__SELECTED EXTRACT__:

[Start of section]

Economic Obsolescence

Economic obsolescence (“EO”) is described by the American Society of Appraisers as “a form of depreciation where the loss in value or usefulness of a property is caused by factors external to the property.  These may include such things as the economics of the industry; availability of financing; loss of material and/or labor sources; passage of new legislation; changes in ordinances; increased cost of raw materials, labor, or utilities (without an offsetting increase in product price); reduced demand for the product; increased competition; inflation or high interest rates; or similar factors.”[3]

The taxable fair market value of BPP can be adversely impacted by external economic factors.  If a business has a strong correlation with falling commodity prices or decreased activity, the underlying value of the assets could potentially be subject to a reduction in value. 

EO can also be attributed to BPP that is affiliated with production capacity metrics.  An example of this would be a manufacturing facility that has a maximum capacity of production.  Often these theoretical capacities are based upon optimal economic and operating conditions which would allow the business to fully maximize the BPP’s utility.  In many instances real-world production metrics are below capacity.  A company may make the strategic decision to scale back production to boost margins or due to decreased demand from customers and/or consumers.  These metrics can be useful in quantifying EO in the form of inutility.

[End of section]

__TASKS TO CARRY OUT__:
a: In the text on economic obsolescence, which organization's description of economic obsolescence is quoted?
b: Print the part of the text on economic obsolescence that begins at the words "The taxable fair" and stops after "reduction in value.".
c: Carry on the text on economic obsolescence from its final sentence.

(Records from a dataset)
[Start of section]

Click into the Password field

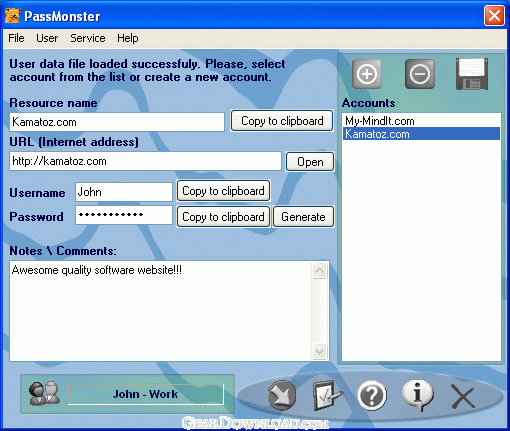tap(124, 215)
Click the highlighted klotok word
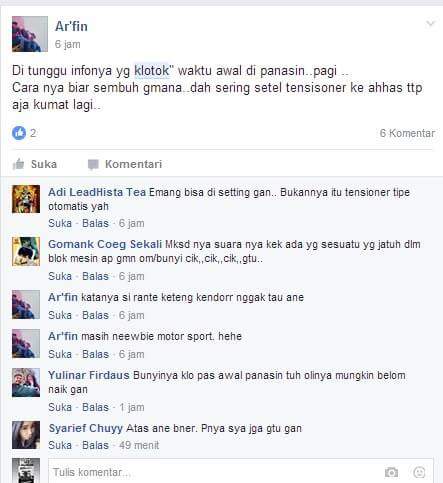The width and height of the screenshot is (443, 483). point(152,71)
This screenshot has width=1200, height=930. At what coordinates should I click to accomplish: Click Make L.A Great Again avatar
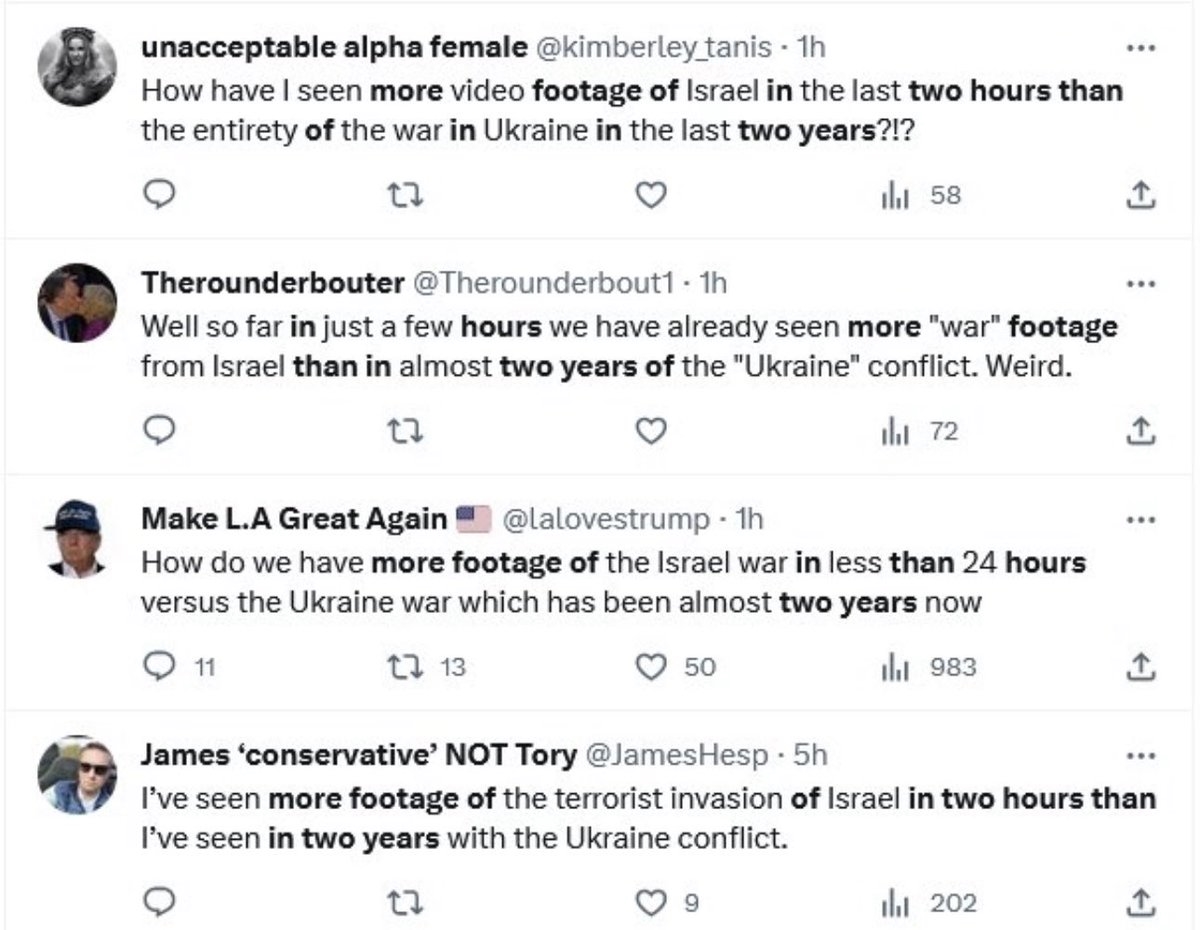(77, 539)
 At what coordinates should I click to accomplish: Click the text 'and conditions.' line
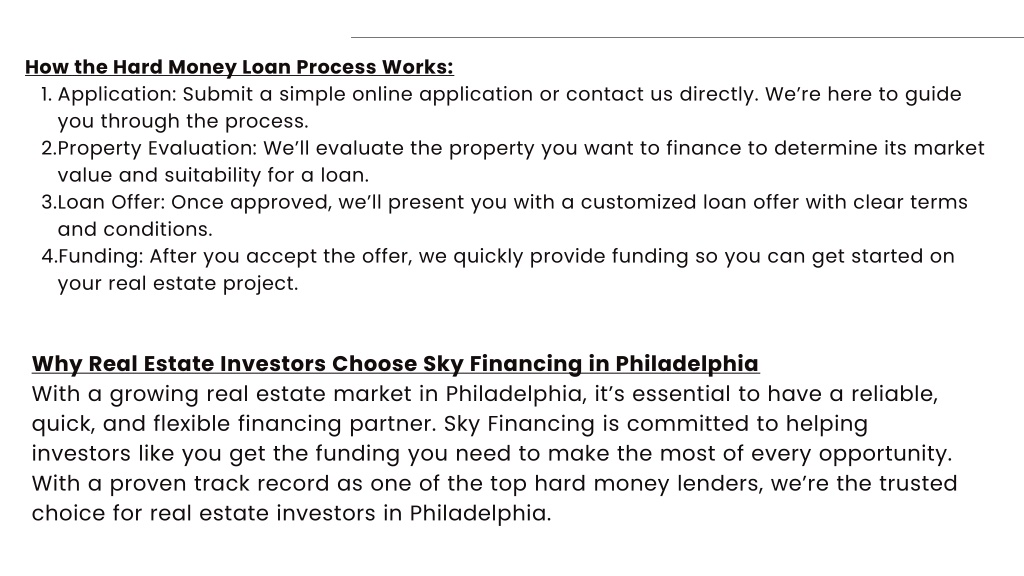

[End of section]

__ANSWERS BY ITEM__:
a: The American Society of Appraisers.

b:
The taxable fair market value of BPP can be adversely impacted by external economic factors.  If a business has a strong correlation with falling commodity prices or decreased activity, the underlying value of the assets could potentially be subject to a reduction in value.

c:
An appraisal professional can develop an analysis of the BPP to measure and quantify FO and/or EO through these various methodologies.

Taxing Authorities Facing Extraordinary Budget Shortfalls Due To COVID-19

Taxing jurisdictions at both the state and county level are facing huge budget deficits because of decreased revenue from a variety of otherwise reliable sources.  Tourism, hotels, restaurants, and convention centers experienced unprecedented declines in 2020.  Major urban centers rely heavily on these revenue sources to fund various projects and remain financially solvent.  From March to August 2020, average tax revenue across the United States were down over 6.0 percent.  In a normal year, the anticipated tax revenue would be an increase of 2.0 to 3.0 percent.[4]

The vast majority of BPP tax appeals are settled before going through an administrative or judicial process.  It is typically in the interest of all parties to arrive at a mutually agreed assessed value to avoid further costs associated with the litigation.  COVID-19 has created an environment in which taxing jurisdictions are under intense pressure from city and state politicians to maximize property tax revenues to mitigate the budget shortfalls in light of COVID-19.  As a result, assessors are less likely to be amenable to settlements with taxpayers that would lower tax revenues for their respective jurisdictions. 

Conclusion

The COVID-19 pandemic has presented numerous challenges for tax professionals hoping to safeguard their businesses from unnecessary tax liabilities.  A valuation professional can be helpful in assisting to ensure the assessed values are accurately capturing COVID-19’s impact of BPP through the methods described in this article.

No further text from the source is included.